WHAT THE EXERCISE ASKS: Count how many lines below contain the string "star". Give only the number.

Records excerpted from a collection:
————

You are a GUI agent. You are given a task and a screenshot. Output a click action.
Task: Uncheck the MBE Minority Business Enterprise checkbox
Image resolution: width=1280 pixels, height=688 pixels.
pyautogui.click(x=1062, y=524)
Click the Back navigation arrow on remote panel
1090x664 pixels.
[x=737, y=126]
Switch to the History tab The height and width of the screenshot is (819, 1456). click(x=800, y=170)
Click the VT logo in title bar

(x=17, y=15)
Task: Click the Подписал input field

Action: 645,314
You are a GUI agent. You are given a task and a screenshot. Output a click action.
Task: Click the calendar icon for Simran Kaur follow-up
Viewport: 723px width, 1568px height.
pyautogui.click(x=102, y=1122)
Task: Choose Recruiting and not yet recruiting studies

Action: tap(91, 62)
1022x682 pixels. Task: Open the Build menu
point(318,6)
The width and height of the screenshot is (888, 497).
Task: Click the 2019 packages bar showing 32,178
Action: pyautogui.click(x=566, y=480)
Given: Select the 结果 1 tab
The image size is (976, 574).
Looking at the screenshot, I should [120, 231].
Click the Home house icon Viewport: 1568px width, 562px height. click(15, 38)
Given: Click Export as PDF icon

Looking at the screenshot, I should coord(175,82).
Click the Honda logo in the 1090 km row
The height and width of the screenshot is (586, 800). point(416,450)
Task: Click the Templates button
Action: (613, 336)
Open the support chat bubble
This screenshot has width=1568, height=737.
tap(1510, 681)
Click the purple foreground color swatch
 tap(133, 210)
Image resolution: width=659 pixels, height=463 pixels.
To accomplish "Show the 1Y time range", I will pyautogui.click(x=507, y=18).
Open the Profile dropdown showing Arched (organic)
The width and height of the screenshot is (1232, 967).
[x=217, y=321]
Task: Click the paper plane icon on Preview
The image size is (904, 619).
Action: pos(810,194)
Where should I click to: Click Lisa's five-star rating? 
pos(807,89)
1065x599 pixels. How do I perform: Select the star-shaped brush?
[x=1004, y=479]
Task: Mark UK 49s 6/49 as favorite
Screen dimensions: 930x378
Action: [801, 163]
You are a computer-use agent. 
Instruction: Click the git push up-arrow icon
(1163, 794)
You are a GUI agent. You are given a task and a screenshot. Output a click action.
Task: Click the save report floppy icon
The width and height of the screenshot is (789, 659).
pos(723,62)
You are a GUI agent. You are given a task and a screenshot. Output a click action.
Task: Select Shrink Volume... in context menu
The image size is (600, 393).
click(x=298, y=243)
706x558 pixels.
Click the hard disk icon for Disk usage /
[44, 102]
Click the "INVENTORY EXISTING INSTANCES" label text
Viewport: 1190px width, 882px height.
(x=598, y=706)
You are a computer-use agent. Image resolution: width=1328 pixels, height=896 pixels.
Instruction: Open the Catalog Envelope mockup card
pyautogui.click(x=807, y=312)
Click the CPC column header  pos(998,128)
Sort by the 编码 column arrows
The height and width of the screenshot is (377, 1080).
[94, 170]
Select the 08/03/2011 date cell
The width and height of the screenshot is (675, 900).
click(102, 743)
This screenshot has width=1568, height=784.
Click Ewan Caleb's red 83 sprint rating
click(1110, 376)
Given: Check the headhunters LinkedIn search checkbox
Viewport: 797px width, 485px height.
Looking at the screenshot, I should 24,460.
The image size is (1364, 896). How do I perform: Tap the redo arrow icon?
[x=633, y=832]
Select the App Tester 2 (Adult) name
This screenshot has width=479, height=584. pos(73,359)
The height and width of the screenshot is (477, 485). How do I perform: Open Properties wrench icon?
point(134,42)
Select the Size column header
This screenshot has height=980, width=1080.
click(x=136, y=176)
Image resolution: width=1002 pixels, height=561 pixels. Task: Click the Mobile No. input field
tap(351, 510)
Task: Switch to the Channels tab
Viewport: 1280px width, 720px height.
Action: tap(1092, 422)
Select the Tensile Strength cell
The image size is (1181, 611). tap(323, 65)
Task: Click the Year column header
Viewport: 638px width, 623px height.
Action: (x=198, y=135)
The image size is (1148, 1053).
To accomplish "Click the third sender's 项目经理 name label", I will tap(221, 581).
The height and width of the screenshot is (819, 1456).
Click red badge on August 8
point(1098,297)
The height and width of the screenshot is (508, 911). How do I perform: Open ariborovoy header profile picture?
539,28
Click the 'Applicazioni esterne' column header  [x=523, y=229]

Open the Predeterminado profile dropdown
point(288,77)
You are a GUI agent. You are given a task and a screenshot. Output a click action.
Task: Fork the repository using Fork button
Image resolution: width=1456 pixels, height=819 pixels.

————

WRITTEN SOLUTION: 2